OBJECTIVE
Rename "GUI agent" to "interface agent" everywhere in the entries below, and give them again with nothing else changed.

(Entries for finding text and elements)
:::
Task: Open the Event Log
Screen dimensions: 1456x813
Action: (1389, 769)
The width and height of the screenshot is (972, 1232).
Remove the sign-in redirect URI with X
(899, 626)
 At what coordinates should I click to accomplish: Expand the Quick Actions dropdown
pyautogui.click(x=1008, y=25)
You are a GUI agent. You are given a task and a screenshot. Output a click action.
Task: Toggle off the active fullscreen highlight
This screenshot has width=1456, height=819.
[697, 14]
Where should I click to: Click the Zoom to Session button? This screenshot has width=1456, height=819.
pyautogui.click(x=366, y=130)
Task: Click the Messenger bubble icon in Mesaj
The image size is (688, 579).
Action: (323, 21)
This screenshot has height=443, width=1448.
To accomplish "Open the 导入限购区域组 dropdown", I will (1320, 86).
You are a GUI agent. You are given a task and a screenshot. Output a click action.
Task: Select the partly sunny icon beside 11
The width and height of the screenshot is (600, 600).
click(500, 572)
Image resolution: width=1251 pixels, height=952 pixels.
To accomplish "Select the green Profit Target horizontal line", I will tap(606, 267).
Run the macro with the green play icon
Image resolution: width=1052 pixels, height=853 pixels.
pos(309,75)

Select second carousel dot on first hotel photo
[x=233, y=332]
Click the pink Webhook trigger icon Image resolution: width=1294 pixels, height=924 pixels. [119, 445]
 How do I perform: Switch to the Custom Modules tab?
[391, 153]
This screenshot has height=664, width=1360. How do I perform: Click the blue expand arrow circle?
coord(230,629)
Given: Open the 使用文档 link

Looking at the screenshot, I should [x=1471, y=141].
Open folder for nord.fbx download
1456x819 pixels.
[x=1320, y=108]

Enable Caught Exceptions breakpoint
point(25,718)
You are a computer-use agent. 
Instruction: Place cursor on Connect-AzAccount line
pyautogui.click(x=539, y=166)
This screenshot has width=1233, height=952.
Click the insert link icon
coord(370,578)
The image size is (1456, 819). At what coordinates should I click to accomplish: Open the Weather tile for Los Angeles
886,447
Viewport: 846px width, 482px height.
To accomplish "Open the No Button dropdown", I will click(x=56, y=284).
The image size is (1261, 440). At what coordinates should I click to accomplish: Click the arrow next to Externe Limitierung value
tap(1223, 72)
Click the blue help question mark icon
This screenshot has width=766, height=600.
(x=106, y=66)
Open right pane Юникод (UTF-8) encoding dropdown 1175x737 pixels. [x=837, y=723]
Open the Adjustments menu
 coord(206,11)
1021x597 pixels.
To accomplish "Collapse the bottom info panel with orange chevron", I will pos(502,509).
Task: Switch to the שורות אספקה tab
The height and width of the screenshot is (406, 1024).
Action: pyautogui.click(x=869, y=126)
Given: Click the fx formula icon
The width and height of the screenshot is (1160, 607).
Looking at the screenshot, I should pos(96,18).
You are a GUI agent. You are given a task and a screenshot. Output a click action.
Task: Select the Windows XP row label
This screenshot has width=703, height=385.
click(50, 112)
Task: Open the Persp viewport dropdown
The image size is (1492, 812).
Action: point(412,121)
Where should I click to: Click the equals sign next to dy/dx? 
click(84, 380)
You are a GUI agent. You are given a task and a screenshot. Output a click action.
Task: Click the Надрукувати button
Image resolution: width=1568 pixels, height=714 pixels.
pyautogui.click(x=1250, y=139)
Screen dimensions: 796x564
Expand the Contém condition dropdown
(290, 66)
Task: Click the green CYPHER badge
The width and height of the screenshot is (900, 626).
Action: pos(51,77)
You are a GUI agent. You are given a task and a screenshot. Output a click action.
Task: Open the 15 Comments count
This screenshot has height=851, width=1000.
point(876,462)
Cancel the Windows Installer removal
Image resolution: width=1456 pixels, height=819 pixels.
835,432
:::
CORRECT RESPONSE
Task: Open the Event Log
Screen dimensions: 1456x813
Action: (1389, 769)
The width and height of the screenshot is (972, 1232).
Remove the sign-in redirect URI with X
(899, 626)
 At what coordinates should I click to accomplish: Expand the Quick Actions dropdown
pyautogui.click(x=1008, y=25)
You are a interface agent. You are given a task and a screenshot. Output a click action.
Task: Toggle off the active fullscreen highlight
This screenshot has width=1456, height=819.
[697, 14]
Where should I click to: Click the Zoom to Session button? This screenshot has width=1456, height=819.
pyautogui.click(x=366, y=130)
Task: Click the Messenger bubble icon in Mesaj
The image size is (688, 579).
Action: (323, 21)
This screenshot has height=443, width=1448.
To accomplish "Open the 导入限购区域组 dropdown", I will (1320, 86).
You are a interface agent. You are given a task and a screenshot. Output a click action.
Task: Select the partly sunny icon beside 11
The width and height of the screenshot is (600, 600).
click(500, 572)
Image resolution: width=1251 pixels, height=952 pixels.
To accomplish "Select the green Profit Target horizontal line", I will tap(606, 267).
Run the macro with the green play icon
Image resolution: width=1052 pixels, height=853 pixels.
pos(309,75)

Select second carousel dot on first hotel photo
[x=233, y=332]
Click the pink Webhook trigger icon Image resolution: width=1294 pixels, height=924 pixels. [119, 445]
 How do I perform: Switch to the Custom Modules tab?
[391, 153]
This screenshot has height=664, width=1360. How do I perform: Click the blue expand arrow circle?
coord(230,629)
Given: Open the 使用文档 link

Looking at the screenshot, I should [x=1471, y=141].
Open folder for nord.fbx download
1456x819 pixels.
[x=1320, y=108]

Enable Caught Exceptions breakpoint
point(25,718)
You are a computer-use agent. 
Instruction: Place cursor on Connect-AzAccount line
pyautogui.click(x=539, y=166)
This screenshot has width=1233, height=952.
Click the insert link icon
coord(370,578)
The image size is (1456, 819). At what coordinates should I click to accomplish: Open the Weather tile for Los Angeles
886,447
Viewport: 846px width, 482px height.
To accomplish "Open the No Button dropdown", I will click(x=56, y=284).
The image size is (1261, 440). At what coordinates should I click to accomplish: Click the arrow next to Externe Limitierung value
tap(1223, 72)
Click the blue help question mark icon
This screenshot has width=766, height=600.
(x=106, y=66)
Open right pane Юникод (UTF-8) encoding dropdown 1175x737 pixels. [x=837, y=723]
Open the Adjustments menu
 coord(206,11)
1021x597 pixels.
To accomplish "Collapse the bottom info panel with orange chevron", I will pos(502,509).
Task: Switch to the שורות אספקה tab
The height and width of the screenshot is (406, 1024).
Action: pyautogui.click(x=869, y=126)
Given: Click the fx formula icon
The width and height of the screenshot is (1160, 607).
Looking at the screenshot, I should pos(96,18).
You are a interface agent. You are given a task and a screenshot. Output a click action.
Task: Select the Windows XP row label
This screenshot has width=703, height=385.
click(50, 112)
Task: Open the Persp viewport dropdown
The image size is (1492, 812).
Action: point(412,121)
Where should I click to: Click the equals sign next to dy/dx? 
click(84, 380)
You are a interface agent. You are given a task and a screenshot. Output a click action.
Task: Click the Надрукувати button
Image resolution: width=1568 pixels, height=714 pixels.
pyautogui.click(x=1250, y=139)
Screen dimensions: 796x564
Expand the Contém condition dropdown
(290, 66)
Task: Click the green CYPHER badge
The width and height of the screenshot is (900, 626).
Action: pos(51,77)
You are a interface agent. You are given a task and a screenshot. Output a click action.
Task: Open the 15 Comments count
This screenshot has height=851, width=1000.
point(876,462)
Cancel the Windows Installer removal
Image resolution: width=1456 pixels, height=819 pixels.
835,432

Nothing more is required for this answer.